During the last period I saw on this mailing list some discussions about the reorganization of special functions in Octave. I saw there is the idea to use the standard math library of C++ or GSL library.
Unfortunately, as I explained in the last post on my blog [1], I think it is not the case to fully substitute the old (but still the more accurate) Fortran code present in the Amos library.
For example, for what concern Bessel functions, I would  suggest to "unlock" the Amos, since the bug related to them [2] is caused by the fact that if the magnitude of the input is too large, the output is simply not computed (you can find more details on [1], as well as other thoughts relative to incomplete gamma and beta functions).
I hope you can give me some opinions and/or suggestions.
Thank you for your kind attention.

[1] http://gsocspecfun.blogspot.it/2017/07/gnu-scientific-library.html
[2] https://savannah.gnu.org/bugs/?func=detailitem&item_id=48316


Michele,

I read your summary of the state of the bessel, gammainc, and betainc functions with interest.

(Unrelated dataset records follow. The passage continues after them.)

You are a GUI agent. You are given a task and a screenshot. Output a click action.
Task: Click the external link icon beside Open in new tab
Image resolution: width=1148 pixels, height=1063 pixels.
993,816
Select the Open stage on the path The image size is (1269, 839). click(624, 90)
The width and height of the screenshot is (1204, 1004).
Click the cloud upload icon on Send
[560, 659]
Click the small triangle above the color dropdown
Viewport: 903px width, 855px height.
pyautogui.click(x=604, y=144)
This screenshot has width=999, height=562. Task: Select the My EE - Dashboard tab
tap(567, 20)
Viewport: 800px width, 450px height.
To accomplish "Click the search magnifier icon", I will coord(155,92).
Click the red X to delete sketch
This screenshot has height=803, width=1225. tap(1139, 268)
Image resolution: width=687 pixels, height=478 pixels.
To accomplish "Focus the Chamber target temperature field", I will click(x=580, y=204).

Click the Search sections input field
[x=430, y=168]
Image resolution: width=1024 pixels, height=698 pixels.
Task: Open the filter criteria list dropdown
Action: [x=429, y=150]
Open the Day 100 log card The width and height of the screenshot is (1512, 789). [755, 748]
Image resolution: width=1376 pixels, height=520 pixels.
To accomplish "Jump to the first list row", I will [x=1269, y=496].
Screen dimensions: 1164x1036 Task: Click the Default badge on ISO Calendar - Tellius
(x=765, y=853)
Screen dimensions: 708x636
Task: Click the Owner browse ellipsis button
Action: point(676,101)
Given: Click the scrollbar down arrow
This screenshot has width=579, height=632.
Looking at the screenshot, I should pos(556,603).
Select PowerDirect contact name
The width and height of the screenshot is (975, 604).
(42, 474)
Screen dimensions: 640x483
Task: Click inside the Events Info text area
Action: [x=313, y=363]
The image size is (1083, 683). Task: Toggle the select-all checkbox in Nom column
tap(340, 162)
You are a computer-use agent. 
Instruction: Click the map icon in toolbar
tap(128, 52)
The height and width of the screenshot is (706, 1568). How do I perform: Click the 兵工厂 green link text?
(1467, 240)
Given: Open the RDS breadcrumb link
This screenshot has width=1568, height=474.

For the Bessel functions, you state that Matlab allows a complex alpha parameter, but this is not the case (http://www.mathworks.com/help/matlab/ref/besselj.html).  This doesn't detract much from your argument.  The real issue which prevents using the GSL library is that the input itself must be real, while AMOS and Matlab both support a complex input Z.

For gammainc, you assert that there is no "scaled" option.  But, there is an unnormalized version of the function gsl_sf_gamma_inc.  It wouldn't be too difficult to transform the unnormalized output to the scaled output defined by Matlab.  It does involve multiplication by a scaling factor, but underflow potential, which is what the scaled option in Matlab is seeking to prevent, looks much more unlikely in this case.  However, you're still probably right to create your own implementation given that the GSL library requires X to be positive for all versions of the function.  The current implementation of gammainc is in Fortran.  Will you be writing in Fortran, C++, or Octave?  I doubt you can get the performance out of an Octave m-file that you can out of the other two compiled languages, unless there are very few iterative loops in the algorithm.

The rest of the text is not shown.